◆ **What the task asks**
Would you pull out every line of the material that contains the string "agent"?

◆ **Input data**

"""

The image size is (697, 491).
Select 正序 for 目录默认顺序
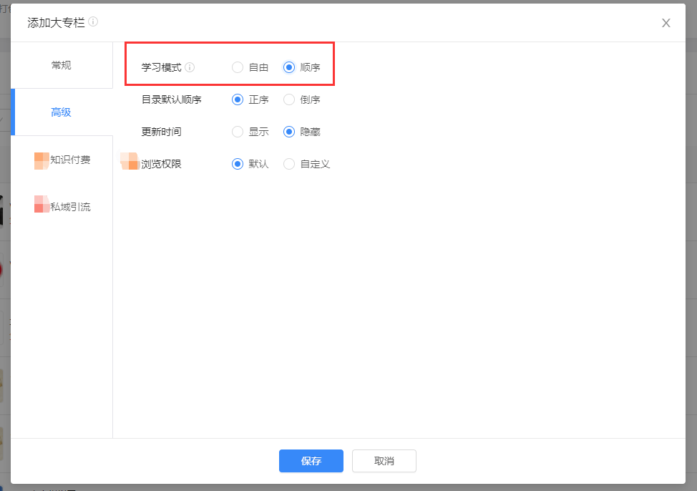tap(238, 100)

"""
"""

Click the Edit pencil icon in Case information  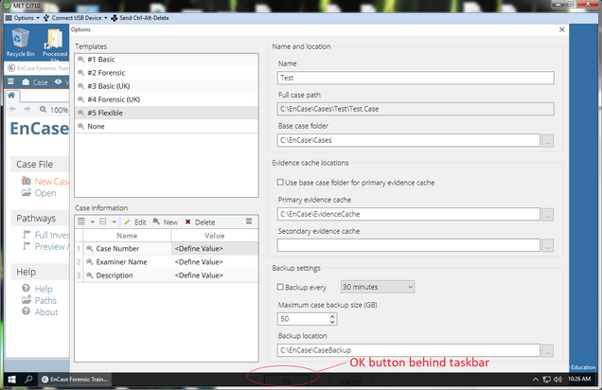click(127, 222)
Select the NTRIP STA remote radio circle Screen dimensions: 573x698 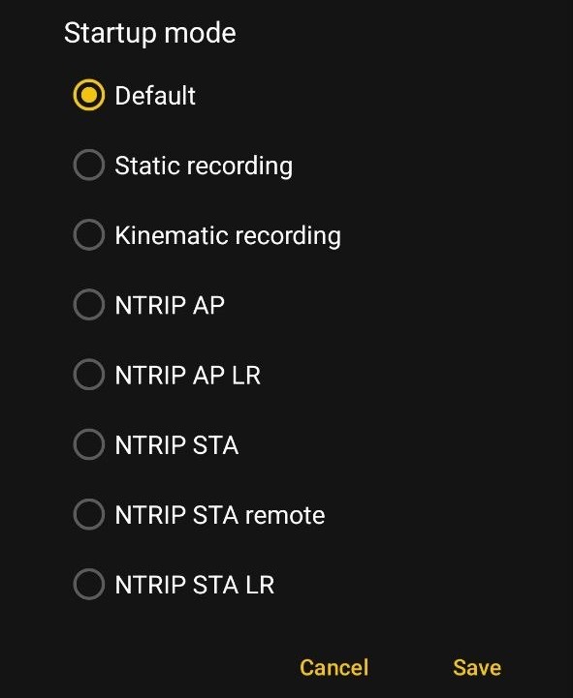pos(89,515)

"""
"""

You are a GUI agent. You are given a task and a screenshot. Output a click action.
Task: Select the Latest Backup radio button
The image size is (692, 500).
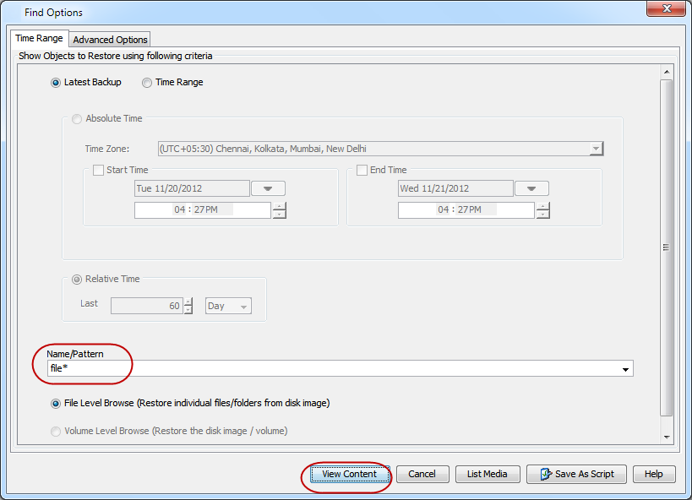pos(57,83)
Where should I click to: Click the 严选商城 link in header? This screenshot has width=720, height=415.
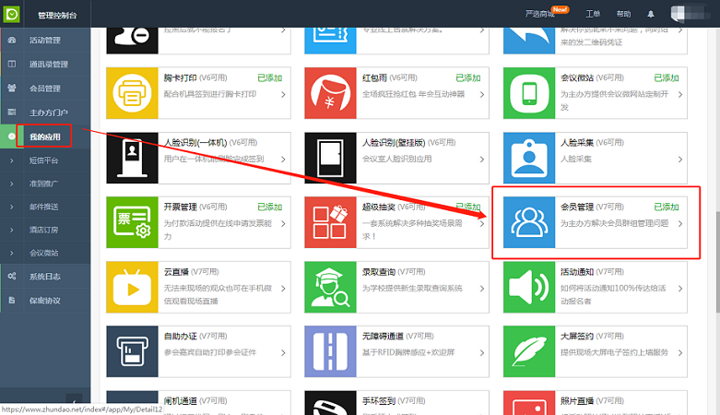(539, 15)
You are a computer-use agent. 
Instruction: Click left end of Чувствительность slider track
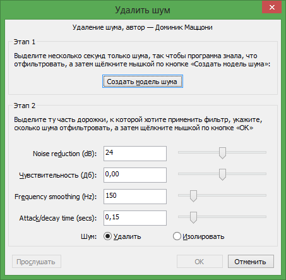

"""

◆ **Answer to the problem**
You are a GUI agent. You are given a task and a screenshot. Output a click action.
You are a computer-use agent. 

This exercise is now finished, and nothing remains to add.